■ Text block:
☆ ☆ ☆ ☆ ☆ ☆ ☆
Notice to the Principal:  As the “Principal,” you are using this Power of Attorney to grant power to another person (called the “Agent”) to make decisions, including, but not limited to, decisions concerning your money, property, or both, and to use your money, property, or both on your behalf.  If this Power of Attorney does not limit the powers that you give to your Agent, your Agent will have broad and sweeping powers to sell or otherwise dispose of your property, and to spend your money without advance notice to you or approval by you. Unless you have expressly provided otherwise in this Power of Attorney, your Agent will have these powers before you become incapacitated, and unless you have expressly provided otherwise in this Power of Attorney, your Agent will continue to have these powers after you become incapacitated. You have the right to retain this Power of Attorney and to release it later or to request that another person retain this Power of Attorney on your behalf and release it only if one or more conditions specified in advance by you are satisfied. You have the right to revoke or take back this Power of Attorney at any time, so long as you are of sound mind. If there is anything about this Power of Attorney that you do not understand, you should seek professional advice.

 

Except as otherwise provided in the power of attorney or by law, a photocopy of an electronically transmitted copy of an original power of attorney has the same effect as the original.

 

A power of attorney terminates when:

  • The principal dies;
  • The principal becomes incapacitated, if it is not durable;
  • The principal revokes it;
  • It provides that it terminates;
  • The purpose of the power of attorney is accomplished; or
  • The principal revokes the agent’s authority or the agent dies, becomes incapacitated, or resigns, and the power of attorney does not provide for another agent to act.

 

An agent’s authority terminates when:

  • The principal revokes the authority;
  • The agent dies, becomes incapacitated, or resigns;
  • A petition for divorce, annulment, separation or a decree of nullity is filed with respect to the agent’s marriage to the principal, unless the power of attorney otherwise provides; or
  • The power of attorney terminates.

 

The execution of a power of attorney does not revoke a power of attorney previously executed by the principal unless the subsequent power of attorney provides that the previous one is revoked or that all other powers of attorney are revoked.

 

A principal may designate 2 or more persons to act as co-agents.   Unless the power of attorney otherwise provides, the coagents must exercise their authority jointly.

 

A person designated as agent under a general power of attorney shall have no authority to act as agent unless, at any time prior to exercising the power granted under the general power of attorney and not necessarily at the time the general power of attorney is signed by the principal, the person has signed (other than by electronic signature) and affixed to the general power of attorney an acknowledgment in substantially the following form:

 

I,_______, have read the attached power of attorney and am the person identified as the agent for the principal. I hereby acknowledge that when I act as agent, I am given power under the power of attorney to make decisions about money, property, or both belonging to the principal, and to spend the principal’s money, property, or both on the principal’s behalf, in accordance with the terms of the power of attorney. When acting as agent, I have duties (called “fiduciary duties”) to act in the principal’s best interest, to act in good faith, and to act only within the scope of authority granted in the power of attorney, as well as other duties imposed by law to the extent not provided otherwise in the power of attorney. As an agent, I am not entitled to use the money or property for my own benefit or to make gifts to myself or others unless the power of attorney specifically gives me the authority to do so. As an agent, my authority under the power of attorney will end when the principal dies and I will not have authority to manage or dispose of any property or administer the estate of the principal. If I violate a fiduciary duty under the power of attorney, I may be liable for damages and may be subject to criminal prosecution. If there is anything about the power of attorney, or my duties under it, that I do not understand, I understand that I should seek professional advice.
☆ ☆ ☆ ☆ ☆ ☆ ☆
■ Data provided:
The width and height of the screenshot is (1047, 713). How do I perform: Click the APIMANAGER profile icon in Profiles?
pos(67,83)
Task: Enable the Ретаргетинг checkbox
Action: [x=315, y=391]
☆ ☆ ☆ ☆ ☆ ☆ ☆
■ Task requirements:
1. In the power of attorney text, what must co-agents do with their authority unless the power of attorney provides otherwise?
2. Reproduce the power of attorney text starting at "An agent’s authority" and ending at "attorney are revoked.", replacing "petition" with "request".

■ Answers for the tasks:
1. They must exercise their authority jointly.

2.
An agent’s authority terminates when:

  • The principal revokes the authority;
  • The agent dies, becomes incapacitated, or resigns;
  • A request for divorce, annulment, separation or a decree of nullity is filed with respect to the agent’s marriage to the principal, unless the power of attorney otherwise provides; or
  • The power of attorney terminates.

 

The execution of a power of attorney does not revoke a power of attorney previously executed by the principal unless the subsequent power of attorney provides that the previous one is revoked or that all other powers of attorney are revoked.